◆ Task directions ◆
Only an exact copy of the lines beginning at the one that contains "Sort by Stück" and ending at the last line of the records below counts as the answer.

Stored records
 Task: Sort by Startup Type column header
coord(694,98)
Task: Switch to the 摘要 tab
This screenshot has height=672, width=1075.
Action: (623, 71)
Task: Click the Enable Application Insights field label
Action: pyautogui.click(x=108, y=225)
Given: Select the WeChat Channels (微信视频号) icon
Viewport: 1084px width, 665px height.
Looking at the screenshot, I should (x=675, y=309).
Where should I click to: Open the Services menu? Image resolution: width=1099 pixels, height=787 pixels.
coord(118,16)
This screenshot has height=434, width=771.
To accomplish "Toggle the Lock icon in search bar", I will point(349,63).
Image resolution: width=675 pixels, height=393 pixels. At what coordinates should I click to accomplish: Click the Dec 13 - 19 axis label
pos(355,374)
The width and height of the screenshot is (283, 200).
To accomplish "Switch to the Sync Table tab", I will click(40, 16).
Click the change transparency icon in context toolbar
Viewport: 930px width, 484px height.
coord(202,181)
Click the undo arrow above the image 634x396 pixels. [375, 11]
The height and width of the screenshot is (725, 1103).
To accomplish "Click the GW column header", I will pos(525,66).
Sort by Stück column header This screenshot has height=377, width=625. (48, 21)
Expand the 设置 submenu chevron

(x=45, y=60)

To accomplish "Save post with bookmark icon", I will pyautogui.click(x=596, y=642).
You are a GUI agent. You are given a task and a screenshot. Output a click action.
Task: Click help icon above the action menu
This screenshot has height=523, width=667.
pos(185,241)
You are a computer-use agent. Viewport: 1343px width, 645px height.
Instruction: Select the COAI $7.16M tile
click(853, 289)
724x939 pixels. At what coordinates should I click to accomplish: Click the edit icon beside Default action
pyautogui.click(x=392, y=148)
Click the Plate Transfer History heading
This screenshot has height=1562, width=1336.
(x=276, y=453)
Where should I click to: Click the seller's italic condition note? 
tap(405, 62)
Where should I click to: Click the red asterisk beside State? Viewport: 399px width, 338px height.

◆ Reply to the task ◆
Sort by Stück column header This screenshot has height=377, width=625. (48, 21)
Expand the 设置 submenu chevron

(x=45, y=60)

To accomplish "Save post with bookmark icon", I will pyautogui.click(x=596, y=642).
You are a GUI agent. You are given a task and a screenshot. Output a click action.
Task: Click help icon above the action menu
This screenshot has height=523, width=667.
pos(185,241)
You are a computer-use agent. Viewport: 1343px width, 645px height.
Instruction: Select the COAI $7.16M tile
click(853, 289)
724x939 pixels. At what coordinates should I click to accomplish: Click the edit icon beside Default action
pyautogui.click(x=392, y=148)
Click the Plate Transfer History heading
This screenshot has height=1562, width=1336.
(x=276, y=453)
Where should I click to: Click the seller's italic condition note? 
tap(405, 62)
Where should I click to: Click the red asterisk beside State? Viewport: 399px width, 338px height.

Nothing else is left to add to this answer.